WHAT THE TASK REQUIRES –
Within the data that follows, set down exactly the lines from the one containing "Task: Click the INPUT column header" through the one containing "Screen dimensions: 476x469", both ends included.

(Stored records)
Segment Open
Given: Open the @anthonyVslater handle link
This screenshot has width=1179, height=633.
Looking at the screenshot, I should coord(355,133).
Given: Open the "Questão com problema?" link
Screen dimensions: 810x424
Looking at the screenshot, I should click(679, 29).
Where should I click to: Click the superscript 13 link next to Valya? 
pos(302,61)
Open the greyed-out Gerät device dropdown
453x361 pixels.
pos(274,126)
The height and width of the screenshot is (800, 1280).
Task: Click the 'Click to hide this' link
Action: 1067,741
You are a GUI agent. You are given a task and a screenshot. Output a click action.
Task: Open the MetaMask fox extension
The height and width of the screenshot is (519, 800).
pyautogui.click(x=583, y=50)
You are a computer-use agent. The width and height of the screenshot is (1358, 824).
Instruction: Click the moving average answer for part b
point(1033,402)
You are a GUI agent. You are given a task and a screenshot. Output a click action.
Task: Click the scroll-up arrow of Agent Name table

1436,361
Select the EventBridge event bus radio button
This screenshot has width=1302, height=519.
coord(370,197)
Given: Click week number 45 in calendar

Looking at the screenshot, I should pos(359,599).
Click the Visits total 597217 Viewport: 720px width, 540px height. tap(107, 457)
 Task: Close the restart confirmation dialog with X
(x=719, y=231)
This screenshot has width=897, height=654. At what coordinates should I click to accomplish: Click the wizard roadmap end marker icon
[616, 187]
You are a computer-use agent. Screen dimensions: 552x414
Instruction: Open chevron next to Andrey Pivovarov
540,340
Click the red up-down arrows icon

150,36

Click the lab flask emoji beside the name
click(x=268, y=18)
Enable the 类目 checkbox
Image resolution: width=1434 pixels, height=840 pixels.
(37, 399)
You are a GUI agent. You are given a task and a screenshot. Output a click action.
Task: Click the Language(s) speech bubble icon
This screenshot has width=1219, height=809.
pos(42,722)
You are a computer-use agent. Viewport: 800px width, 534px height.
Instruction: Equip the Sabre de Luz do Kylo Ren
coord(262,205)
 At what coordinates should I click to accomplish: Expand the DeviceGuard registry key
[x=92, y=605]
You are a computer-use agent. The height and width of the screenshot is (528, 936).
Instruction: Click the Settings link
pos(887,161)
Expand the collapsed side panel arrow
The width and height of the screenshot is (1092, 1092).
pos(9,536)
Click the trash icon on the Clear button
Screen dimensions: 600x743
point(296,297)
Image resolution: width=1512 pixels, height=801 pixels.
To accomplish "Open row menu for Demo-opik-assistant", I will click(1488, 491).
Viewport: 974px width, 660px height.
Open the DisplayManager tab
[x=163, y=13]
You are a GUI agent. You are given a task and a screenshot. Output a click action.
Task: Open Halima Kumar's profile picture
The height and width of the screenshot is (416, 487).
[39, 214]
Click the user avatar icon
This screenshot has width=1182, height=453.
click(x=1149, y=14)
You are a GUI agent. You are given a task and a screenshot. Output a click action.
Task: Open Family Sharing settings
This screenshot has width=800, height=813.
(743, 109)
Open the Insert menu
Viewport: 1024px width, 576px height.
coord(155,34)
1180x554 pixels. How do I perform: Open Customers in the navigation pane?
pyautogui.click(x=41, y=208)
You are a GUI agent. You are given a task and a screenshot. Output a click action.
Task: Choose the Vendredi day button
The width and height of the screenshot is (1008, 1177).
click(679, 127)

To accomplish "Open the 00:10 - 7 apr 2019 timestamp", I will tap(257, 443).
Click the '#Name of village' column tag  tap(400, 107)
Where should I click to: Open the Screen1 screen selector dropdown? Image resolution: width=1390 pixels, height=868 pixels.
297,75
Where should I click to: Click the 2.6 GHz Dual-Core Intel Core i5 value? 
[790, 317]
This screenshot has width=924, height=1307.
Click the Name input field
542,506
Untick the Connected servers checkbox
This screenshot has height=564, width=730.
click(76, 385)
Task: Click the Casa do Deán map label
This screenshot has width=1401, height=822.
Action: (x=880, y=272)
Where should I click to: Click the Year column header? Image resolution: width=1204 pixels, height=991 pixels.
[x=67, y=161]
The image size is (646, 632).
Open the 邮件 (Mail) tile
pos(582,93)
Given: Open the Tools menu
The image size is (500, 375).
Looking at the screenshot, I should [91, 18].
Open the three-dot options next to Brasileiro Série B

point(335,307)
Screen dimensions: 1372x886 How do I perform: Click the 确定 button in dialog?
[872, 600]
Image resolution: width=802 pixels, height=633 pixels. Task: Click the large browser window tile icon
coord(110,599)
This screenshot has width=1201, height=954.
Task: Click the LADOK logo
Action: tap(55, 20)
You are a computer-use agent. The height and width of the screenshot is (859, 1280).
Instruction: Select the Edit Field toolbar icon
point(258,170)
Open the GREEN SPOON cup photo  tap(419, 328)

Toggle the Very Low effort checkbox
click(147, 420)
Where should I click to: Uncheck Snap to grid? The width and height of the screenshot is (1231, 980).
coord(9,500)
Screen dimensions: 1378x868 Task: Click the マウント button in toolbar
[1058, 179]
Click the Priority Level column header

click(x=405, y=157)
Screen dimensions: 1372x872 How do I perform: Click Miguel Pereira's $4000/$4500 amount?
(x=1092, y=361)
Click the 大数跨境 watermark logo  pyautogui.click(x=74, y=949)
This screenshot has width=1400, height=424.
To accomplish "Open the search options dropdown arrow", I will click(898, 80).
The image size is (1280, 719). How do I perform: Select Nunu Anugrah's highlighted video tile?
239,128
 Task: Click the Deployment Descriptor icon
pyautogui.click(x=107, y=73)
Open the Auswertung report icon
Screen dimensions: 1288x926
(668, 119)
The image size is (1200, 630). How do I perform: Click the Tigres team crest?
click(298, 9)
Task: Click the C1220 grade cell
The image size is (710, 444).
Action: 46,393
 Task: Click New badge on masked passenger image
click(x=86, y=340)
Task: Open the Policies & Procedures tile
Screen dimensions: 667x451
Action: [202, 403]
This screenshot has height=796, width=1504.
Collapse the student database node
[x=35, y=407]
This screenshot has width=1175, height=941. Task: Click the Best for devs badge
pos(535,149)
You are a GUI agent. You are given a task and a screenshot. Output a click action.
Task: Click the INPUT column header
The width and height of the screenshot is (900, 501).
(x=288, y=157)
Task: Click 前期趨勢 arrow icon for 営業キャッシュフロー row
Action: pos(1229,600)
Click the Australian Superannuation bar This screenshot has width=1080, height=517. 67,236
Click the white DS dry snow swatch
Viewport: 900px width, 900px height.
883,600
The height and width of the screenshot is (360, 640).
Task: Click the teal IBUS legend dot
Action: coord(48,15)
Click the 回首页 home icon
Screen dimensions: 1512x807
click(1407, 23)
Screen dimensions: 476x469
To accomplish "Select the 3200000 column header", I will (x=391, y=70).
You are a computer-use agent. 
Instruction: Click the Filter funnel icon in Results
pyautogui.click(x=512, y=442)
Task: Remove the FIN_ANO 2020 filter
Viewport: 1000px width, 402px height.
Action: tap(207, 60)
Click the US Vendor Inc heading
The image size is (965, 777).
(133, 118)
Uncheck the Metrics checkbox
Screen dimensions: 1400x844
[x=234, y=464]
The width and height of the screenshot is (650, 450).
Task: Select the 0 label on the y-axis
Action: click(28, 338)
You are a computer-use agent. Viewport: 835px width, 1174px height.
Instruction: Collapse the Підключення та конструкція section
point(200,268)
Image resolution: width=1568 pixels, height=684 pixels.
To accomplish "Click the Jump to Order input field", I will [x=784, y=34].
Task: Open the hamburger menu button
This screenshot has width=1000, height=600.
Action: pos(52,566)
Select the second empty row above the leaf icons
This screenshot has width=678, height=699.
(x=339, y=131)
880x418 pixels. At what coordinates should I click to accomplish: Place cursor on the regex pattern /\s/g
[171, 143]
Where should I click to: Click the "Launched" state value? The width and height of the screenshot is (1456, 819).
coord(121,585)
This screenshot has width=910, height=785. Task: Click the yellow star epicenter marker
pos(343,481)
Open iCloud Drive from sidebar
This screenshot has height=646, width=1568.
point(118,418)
Segment Closed
WRITTEN ANSWER –
Task: Click the INPUT column header
The width and height of the screenshot is (900, 501).
(x=288, y=157)
Task: Click 前期趨勢 arrow icon for 営業キャッシュフロー row
Action: pos(1229,600)
Click the Australian Superannuation bar This screenshot has width=1080, height=517. 67,236
Click the white DS dry snow swatch
Viewport: 900px width, 900px height.
883,600
The height and width of the screenshot is (360, 640).
Task: Click the teal IBUS legend dot
Action: coord(48,15)
Click the 回首页 home icon
Screen dimensions: 1512x807
click(1407, 23)
Screen dimensions: 476x469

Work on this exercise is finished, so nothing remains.